*Page text:*
<<<<

Sec. 2. To provide fair access to financial services, a financial 
services company shall not:
(a) Discriminate in the provision of financial services against a person 
based on the person's social credit score, including by refusing to provide a 
person new or ongoing financial services of any kind, refraining from 
continuing to provide a person existing financial services, terminating a 
person's existing financial services or refusing to make each financial 
service such financial services company offers to all persons in the 
geographic market served by the financial services company on a 
nondiscriminatory basis;
(b) agree, conspire or coordinate, directly or indirectly, including 
through any intermediary or third party, with another company or group of 
companies, to discriminate in the provision of financial services against a 
person based on the person's social credit score, including by refusing to 
provide a person new or ongoing financial services of any kind, refraining 
from continuing to provide a person existing financial services, 
terminating a person's existing financial services or deny any person a 
financial service such financial services company offers except to the 
extent justified by such person's documented failure to meet quantitative, 
impartial risk-based financial standards established in advance by such 
financial services company;
(c) deny any person a financial service such financial services 
company offers, other than as provided by subsection (b), when the effect 
of the denial is to prevent, limit or otherwise disadvantage the person:
(1) From entering or competing in a market or business segment; or
(2) in such a way that benefits another person or business activity in 
which the financial services company has a financial interest; and
(d) deny, in coordination with others, any person a financial service 
such financial services company offers.

>>>>

*Exercise tasks:*
1. According to the financial services section, on what basis may a financial services company not discriminate against a person?
2. Continue the financial services section from its last sentence onward.
The data after this sentence comes from a separate source.

*Excerpted records:*
<<<<

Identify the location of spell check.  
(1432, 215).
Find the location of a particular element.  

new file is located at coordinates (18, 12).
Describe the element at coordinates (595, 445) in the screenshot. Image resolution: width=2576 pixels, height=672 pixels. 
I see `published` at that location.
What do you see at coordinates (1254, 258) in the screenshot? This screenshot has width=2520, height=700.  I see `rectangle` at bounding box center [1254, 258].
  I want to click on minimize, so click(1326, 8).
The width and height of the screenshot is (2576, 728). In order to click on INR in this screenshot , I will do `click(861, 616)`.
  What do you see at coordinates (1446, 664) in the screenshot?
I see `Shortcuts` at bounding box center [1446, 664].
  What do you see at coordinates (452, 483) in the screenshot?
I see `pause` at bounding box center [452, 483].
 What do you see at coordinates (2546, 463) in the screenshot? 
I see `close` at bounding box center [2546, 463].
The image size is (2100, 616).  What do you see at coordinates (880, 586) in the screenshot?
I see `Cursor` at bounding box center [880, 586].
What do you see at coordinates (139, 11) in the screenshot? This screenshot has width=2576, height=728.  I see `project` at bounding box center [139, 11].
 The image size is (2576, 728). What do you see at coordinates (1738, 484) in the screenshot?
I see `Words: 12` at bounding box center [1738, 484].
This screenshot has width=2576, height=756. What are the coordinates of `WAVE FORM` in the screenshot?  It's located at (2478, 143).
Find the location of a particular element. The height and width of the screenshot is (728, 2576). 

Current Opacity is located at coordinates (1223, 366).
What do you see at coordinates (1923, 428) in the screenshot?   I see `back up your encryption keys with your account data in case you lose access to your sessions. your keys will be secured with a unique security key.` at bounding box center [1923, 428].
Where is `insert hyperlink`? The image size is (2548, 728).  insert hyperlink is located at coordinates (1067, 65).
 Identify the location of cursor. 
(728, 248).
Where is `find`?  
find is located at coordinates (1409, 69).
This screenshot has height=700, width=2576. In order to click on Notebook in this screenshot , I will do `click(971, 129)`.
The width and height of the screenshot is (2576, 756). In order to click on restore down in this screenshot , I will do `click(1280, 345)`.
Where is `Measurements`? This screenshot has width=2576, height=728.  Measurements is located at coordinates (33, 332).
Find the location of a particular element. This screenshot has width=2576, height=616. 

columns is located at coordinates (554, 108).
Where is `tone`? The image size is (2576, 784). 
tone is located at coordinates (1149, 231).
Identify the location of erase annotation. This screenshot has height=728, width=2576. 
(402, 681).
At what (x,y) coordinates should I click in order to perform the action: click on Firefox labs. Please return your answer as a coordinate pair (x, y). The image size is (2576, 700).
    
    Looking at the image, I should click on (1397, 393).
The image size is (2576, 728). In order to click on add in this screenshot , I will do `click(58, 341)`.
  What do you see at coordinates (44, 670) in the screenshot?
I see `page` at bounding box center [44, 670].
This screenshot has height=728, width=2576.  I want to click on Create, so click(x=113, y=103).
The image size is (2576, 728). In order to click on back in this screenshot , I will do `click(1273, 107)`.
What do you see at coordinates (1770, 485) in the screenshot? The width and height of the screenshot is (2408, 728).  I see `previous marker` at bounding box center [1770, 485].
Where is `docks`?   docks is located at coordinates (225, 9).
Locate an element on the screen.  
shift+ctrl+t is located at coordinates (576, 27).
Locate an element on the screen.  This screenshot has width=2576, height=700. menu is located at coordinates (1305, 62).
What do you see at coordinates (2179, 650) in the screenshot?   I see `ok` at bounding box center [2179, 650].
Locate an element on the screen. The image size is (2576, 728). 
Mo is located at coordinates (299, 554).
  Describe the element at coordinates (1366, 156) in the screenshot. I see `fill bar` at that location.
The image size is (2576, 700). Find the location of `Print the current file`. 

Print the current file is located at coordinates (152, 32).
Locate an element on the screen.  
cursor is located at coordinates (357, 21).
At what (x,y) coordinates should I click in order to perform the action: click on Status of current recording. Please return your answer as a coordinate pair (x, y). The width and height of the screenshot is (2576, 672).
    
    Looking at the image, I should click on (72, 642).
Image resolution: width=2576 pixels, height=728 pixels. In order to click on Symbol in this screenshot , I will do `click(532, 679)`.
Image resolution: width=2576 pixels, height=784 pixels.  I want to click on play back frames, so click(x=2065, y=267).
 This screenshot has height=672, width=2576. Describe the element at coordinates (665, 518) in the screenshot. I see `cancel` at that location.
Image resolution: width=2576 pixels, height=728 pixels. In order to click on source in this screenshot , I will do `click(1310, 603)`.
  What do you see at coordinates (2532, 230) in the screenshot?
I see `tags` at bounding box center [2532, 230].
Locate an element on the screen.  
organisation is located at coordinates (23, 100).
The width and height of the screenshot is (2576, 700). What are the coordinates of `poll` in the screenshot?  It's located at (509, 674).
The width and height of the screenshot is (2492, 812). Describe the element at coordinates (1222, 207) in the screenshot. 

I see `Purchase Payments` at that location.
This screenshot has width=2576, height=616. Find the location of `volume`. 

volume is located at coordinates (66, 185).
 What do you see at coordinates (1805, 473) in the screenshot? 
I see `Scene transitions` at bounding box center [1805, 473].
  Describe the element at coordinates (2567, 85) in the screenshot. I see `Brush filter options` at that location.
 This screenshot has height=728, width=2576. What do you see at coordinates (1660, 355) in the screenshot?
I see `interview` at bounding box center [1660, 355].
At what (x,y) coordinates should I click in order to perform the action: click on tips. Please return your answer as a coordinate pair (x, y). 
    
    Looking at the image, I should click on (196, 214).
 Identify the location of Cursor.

>>>>

*Written answers:*
1. The person's social credit score.

2.
Sec. 3. (a) A financial services company shall not utilize standards or 
guidelines based on nonfinancial or ideological criteria, including the 
criteria constituting an ideological boycott, in determining whether or not 
to provide any financial service to a person or company.
(b) A financial services company shall disclose to any person or 
company denied a financial service with the specific data, information, 
criteria and standard used to support such denial. Such disclosure shall be 
provided in writing in bold 14-point font.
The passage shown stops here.